A daily walk to a familiar place can be a sobering experience.

What was there once is likely not there next.

To wit: a pickerel frog yesterday, a spectacularly magenta plant today.

I had taken the frog for dead because I approached, slipped, stomped, sat, and leaned in. Close. Too close, I thought, for a living amphibian. But the frog never moved, the eye never blinked, no breath escaped. Today, I could find no evidence of frog -- no indentation in the mud or sign of struggle. No fleshy bit left behind after a scavenger's meal.

Today, I took the lake itself for unphotographable -- at least by me. Heavy mist became rain, then shifted into fog. Although I lay on wet grass and sand and aimed at tiny violet flowers sprouting up like a baby's giggles from no known source, I could not focus, or frame, or take a single snap worth saving. So I started back to the car, and that's when I saw the color, so brilliant as to be unbelieved. But magenta it was, and the photo is real.

Today, many of my friends and some of my family celebrated Easter, a time of new coming that returns every year, a reminder of the rising of a man into his godhood or of a god out of his manhood and of faith at the end of winter turning into spring.
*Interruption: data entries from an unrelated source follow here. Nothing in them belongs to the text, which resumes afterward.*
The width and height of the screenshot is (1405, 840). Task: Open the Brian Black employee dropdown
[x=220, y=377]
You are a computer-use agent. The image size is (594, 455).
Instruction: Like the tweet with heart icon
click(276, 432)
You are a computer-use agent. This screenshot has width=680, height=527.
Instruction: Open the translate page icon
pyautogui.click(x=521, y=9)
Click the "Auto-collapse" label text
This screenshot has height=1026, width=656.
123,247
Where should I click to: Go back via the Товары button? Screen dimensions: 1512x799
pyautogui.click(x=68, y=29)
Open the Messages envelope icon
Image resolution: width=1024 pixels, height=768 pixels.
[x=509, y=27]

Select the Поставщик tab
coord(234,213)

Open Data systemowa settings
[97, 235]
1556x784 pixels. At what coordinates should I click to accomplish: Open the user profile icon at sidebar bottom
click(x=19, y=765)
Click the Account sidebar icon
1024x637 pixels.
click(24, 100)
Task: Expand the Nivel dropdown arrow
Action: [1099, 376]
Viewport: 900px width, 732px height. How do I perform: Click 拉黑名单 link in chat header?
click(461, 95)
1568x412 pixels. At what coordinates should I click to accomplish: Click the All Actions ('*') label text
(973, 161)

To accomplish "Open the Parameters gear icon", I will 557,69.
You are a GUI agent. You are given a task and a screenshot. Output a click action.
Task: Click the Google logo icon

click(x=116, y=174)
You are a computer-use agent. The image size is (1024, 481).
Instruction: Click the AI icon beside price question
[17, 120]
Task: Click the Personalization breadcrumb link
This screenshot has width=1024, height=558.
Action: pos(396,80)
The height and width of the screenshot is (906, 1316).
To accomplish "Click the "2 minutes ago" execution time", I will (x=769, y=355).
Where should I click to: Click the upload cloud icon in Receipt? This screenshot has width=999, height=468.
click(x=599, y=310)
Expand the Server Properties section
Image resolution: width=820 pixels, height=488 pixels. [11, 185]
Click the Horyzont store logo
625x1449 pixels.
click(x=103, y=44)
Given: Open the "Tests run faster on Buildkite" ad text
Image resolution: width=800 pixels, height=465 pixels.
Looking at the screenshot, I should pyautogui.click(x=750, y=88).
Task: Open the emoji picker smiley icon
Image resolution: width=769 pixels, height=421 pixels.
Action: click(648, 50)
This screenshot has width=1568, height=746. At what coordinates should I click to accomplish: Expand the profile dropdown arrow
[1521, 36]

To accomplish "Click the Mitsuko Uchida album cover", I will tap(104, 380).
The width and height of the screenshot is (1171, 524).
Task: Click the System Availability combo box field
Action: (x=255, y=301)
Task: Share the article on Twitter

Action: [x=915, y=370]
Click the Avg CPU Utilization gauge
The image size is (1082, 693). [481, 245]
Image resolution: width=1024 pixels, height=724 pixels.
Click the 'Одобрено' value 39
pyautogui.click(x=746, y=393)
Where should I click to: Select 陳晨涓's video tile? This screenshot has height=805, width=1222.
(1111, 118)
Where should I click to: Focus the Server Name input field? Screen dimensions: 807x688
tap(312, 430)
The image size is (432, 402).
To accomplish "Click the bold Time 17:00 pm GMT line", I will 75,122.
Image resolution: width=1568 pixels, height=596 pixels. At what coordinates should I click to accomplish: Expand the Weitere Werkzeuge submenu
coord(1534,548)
Every day I walk into a new becoming, a reminder of risings and dyings, always turning from what was into what is, making what is what was in less time than I can type a single letter or think it.

Today, I celebrate the constancy of is.

Saturday, March 30, 2013

Bronzed Blister Beetle

According to Cirrusimage.com, "Beetles are the dominant form of life on earth: one of every five living species is a beetle. Coleoptera is the largest order in the animal kingdom, containing a third of all insect species. There are about 300,000 known species worldwide, 30,000 of which live in North America."



The Bronzed Blister Beetle (Lytta aenea) is one of 7,500 species in the family Meloidae. Like others of his family, he produces a poisonous chemical that can blister the skin. I admit that I was sorely tempted to pluck him off the grass for closer inspection, but my precarious balance in the muck of water's edge prevented my reach.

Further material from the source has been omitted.